Our opinion on the financial statements is unmodified
We have audited the financial statements of Flowtech Fluidpower plc (the 'Parent Company') and its subsidiaries (the 'Group') for the year ended 31 December 2017, which comprise the consolidated income statement, the consolidated statement of comprehensive income, the consolidated statement of financial position, the consolidated statement of changes in equity, the consolidated statement of cash flows, the Company income statement, the Company statement of financial position, the Company statement of changes in equity and notes to the financial statements, including a summary of significant accounting policies. The financial reporting framework that has been applied in the preparation of the Group financial statements is applicable law and International Financial Reporting Standards (IFRSs) as adopted by the European Union. The financial reporting framework that has been applied in the preparation of the Parent Company financial statements is applicable law and United Kingdom Accounting Standards including Financial Reporting Standard 101 'Reduced Disclosure Framework' (United Kingdom Generally Accepted Accounting Practice).
In our opinion:
- the financial statements give a true and fair view of the state of the Group's and of the Parent Company's affairs as at 31 December 2017 and of the Group's profit and Parent Company's profit for the year then ended;
- the Group financial statements have been properly prepared in accordance with IFRSs as adopted by the European Union;
- the Parent Company financial statements have been properly prepared in accordance with United Kingdom Generally Accepted Accounting Practice; and
- the financial statements have been prepared in accordance with the requirements of the Companies Act 2006.
Basis for opinion
We conducted our audit in accordance with International Standards on Auditing (UK) (ISAs (UK)) and applicable law. Our responsibilities under those standards are further described in the 'Auditor's responsibilities for the audit of the financial statements' section of our report. We are independent of the Group and the Parent Company in accordance with the ethical requirements that are relevant to our audit of the financial statements in the UK, including the FRC's Ethical Standard as applied to listed entities, and we have fulfilled our other ethical responsibilities in accordance with these requirements. We believe that the audit evidence we have obtained is sufficient and appropriate to provide a basis for our opinion.
Who we are reporting to
This report is made solely to the Company's members, as a body, in accordance with Chapter 3 of Part 16 of the Companies Act 2006. Our audit work has been undertaken so that we might state to the Company's members those matters we are required to state to them in an auditor's report and for no other purpose. To the fullest extent permitted by law, we do not accept or assume responsibility to anyone other than the Company and the Company's members, as a body, for our audit work, for this report, or for the opinions we have formed.
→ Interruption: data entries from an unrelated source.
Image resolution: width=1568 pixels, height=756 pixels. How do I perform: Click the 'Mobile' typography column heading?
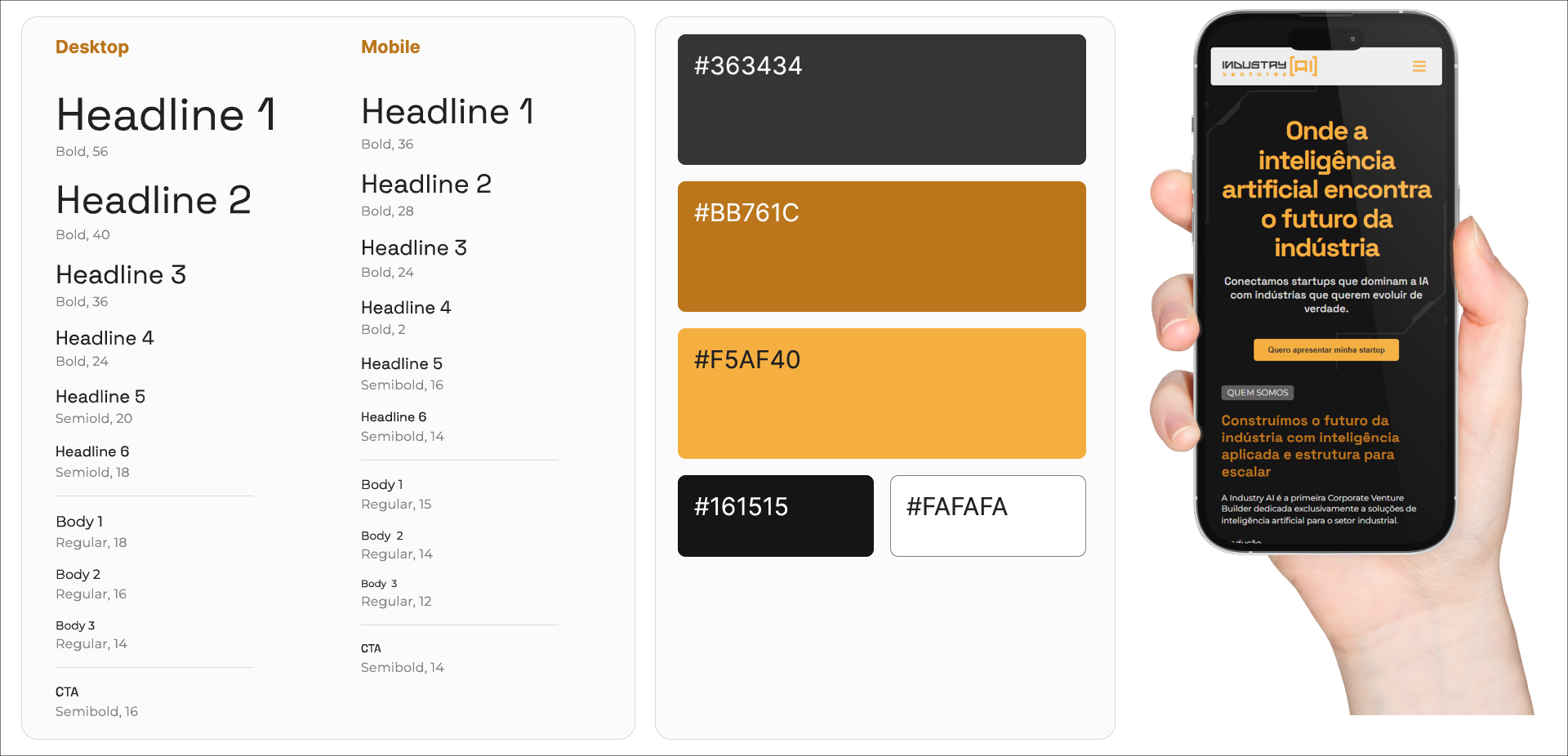click(390, 47)
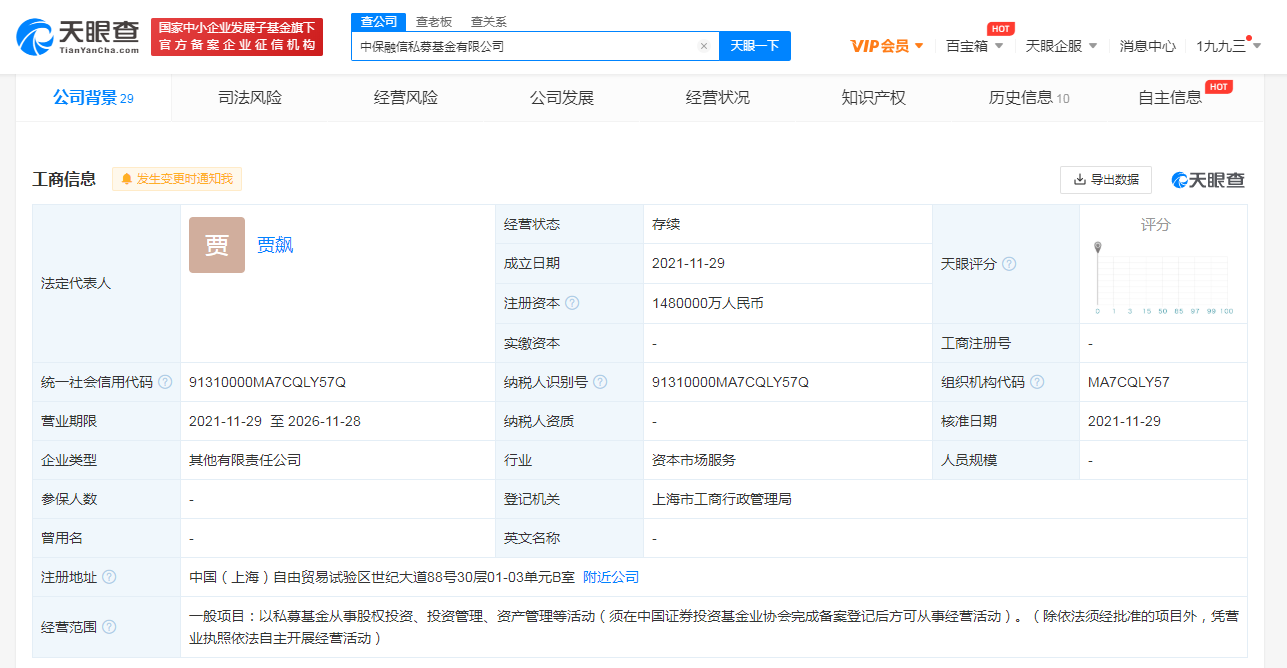
Task: Select the 查老板 search tab
Action: click(x=434, y=20)
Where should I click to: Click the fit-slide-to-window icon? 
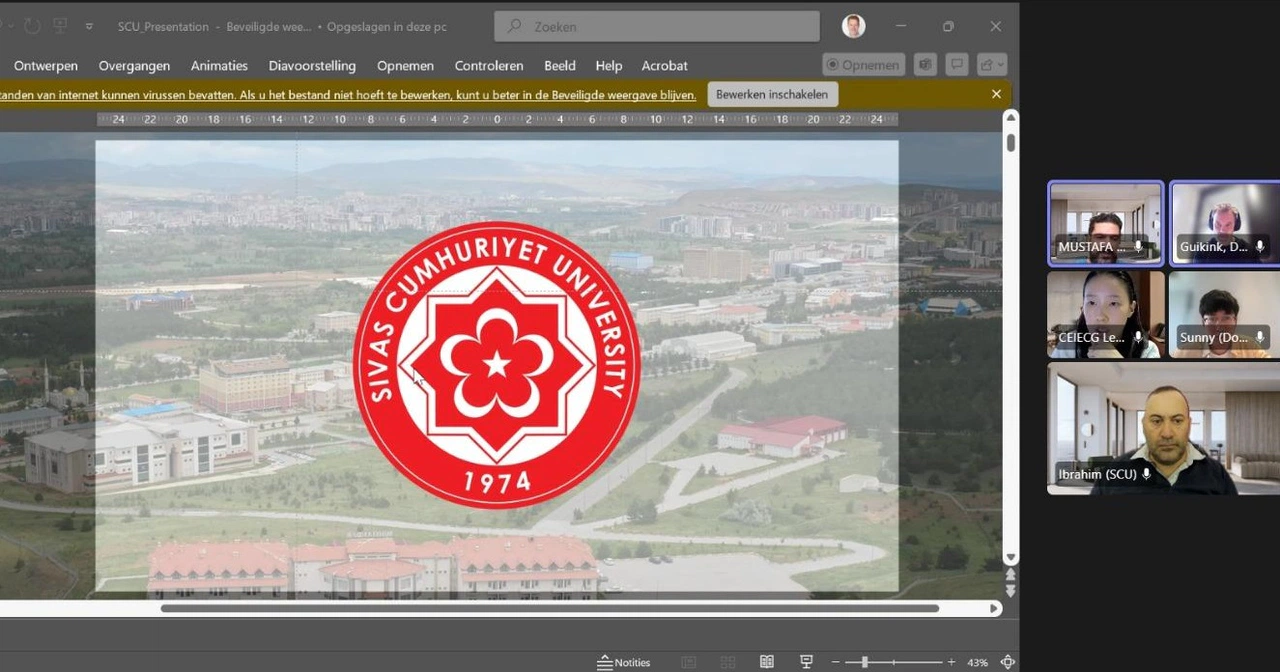pos(1008,661)
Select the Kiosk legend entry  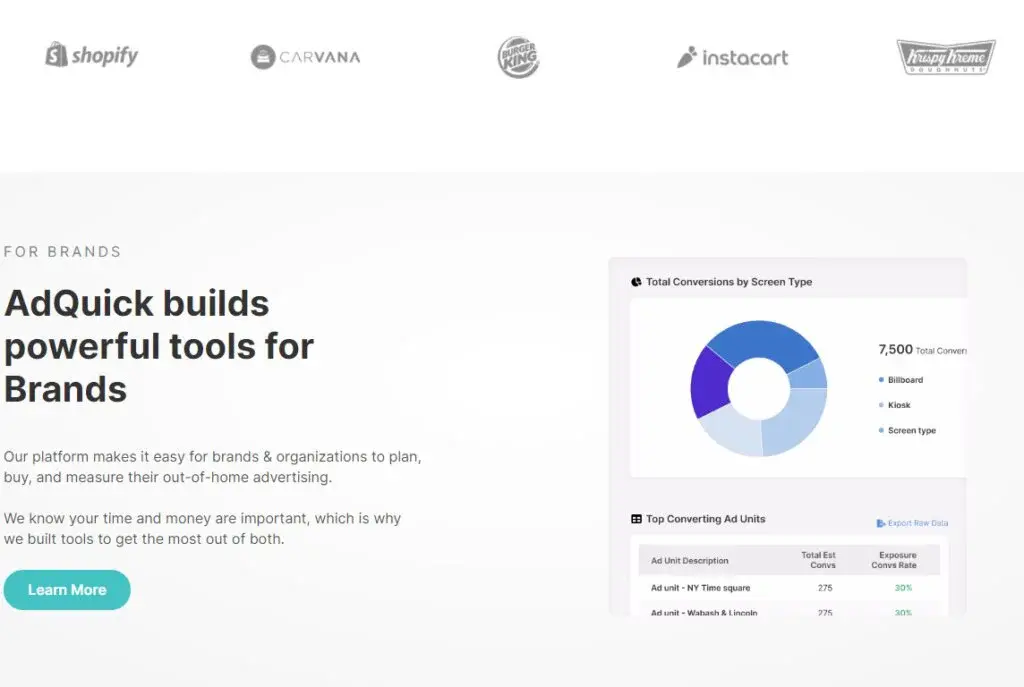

Conclusions relating to going concern
We have nothing to report in respect of the following matters in relation to which the ISAs (UK) require us to report to you where:
- the Directors' use of the going concern basis of accounting in the preparation of the financial statements is not appropriate; or
- the Directors have not disclosed in the financial statements any identified material uncertainties that may cast significant doubt about the Group's or the Parent Company's ability to continue to adopt the going concern basis of accounting for a period of at least 12 months from the date when the financial statements are authorised for issue.
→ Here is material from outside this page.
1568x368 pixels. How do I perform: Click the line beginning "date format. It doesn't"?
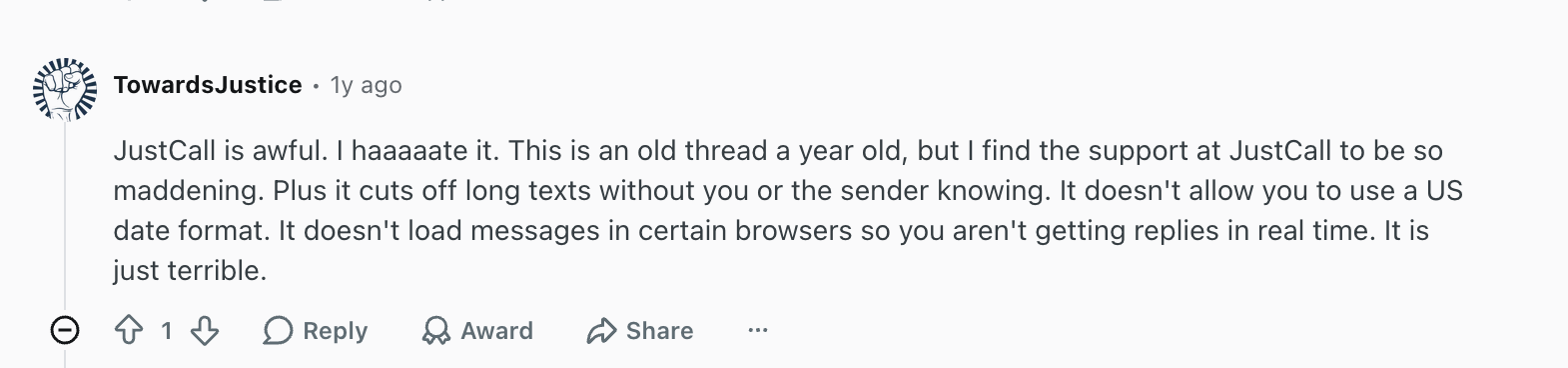771,231
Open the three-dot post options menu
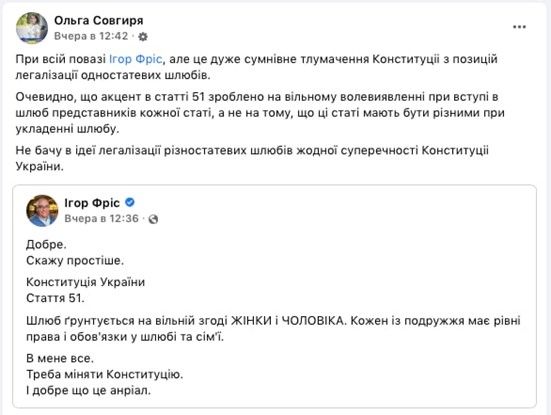The height and width of the screenshot is (415, 551). click(x=519, y=27)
Overview of our audit approach
- Overall materiality was set at £309,000, which represents 5% of the Group's profit before taxation
- Key audit matters were identified as revenue recognition, allocation, valuation and impairment of intangible assets and goodwill and provision for impairment of inventories
- We performed full scope audit procedures on the financial statements of Flowtech Fluidpower plc (the Parent), and on the financial information of all subsidiary companies. which are considered to be material components based upon Group materiality. We performed targeted procedures on Flowtechnology Benelux BV and Hi-Power Limited.
Key audit matters
Key audit matters are those matters that, in our professional judgement, were of most significance in our audit of the financial statements of the current period and include the most significant assessed risks of material misstatement (whether or not due to fraud) that we identified. These matters included those that had the greatest effect on: the overall audit strategy; the allocation of resources in the audit; and directing the efforts of the engagement team. These matters were addressed in the context of our audit of the financial statements as a whole, and in forming our opinion thereon, and we do not provide a separate opinion on these matters.
Key audit matter – Group
How the matter was addressed in the audit – Group
Revenue is recognised in accordance with the Group's accounting policies and International Accounting Standard (IAS) 18: 'Revenue'.
The revenue recorded by the Group is one of the key determinants of the Group's underlying profitability.
We therefore identified revenue recognition as a significant risk, which was one of the most significant assessed risks of material misstatement.
Our audit work included, but was not restricted to:
- Testing of revenue recognition policies to assess whether the policies are in accordance with International Accounting Standard (IAS) 18: 'Revenue'
- Testing of whether revenue has been accounted for in accordance with the Group's accounting policies
- Obtaining an understanding of the processes through which the business initiates, records, processes and reports revenue transactions
- Obtaining an understanding of the application of revenue recognition policies, both in general and for selected complex contracts
- Testing a sample of revenue entries for material revenue streams to supporting documentation
The Group's accounting policy on revenue is shown in note 2 to the financial statements and related disclosures are included in note 3.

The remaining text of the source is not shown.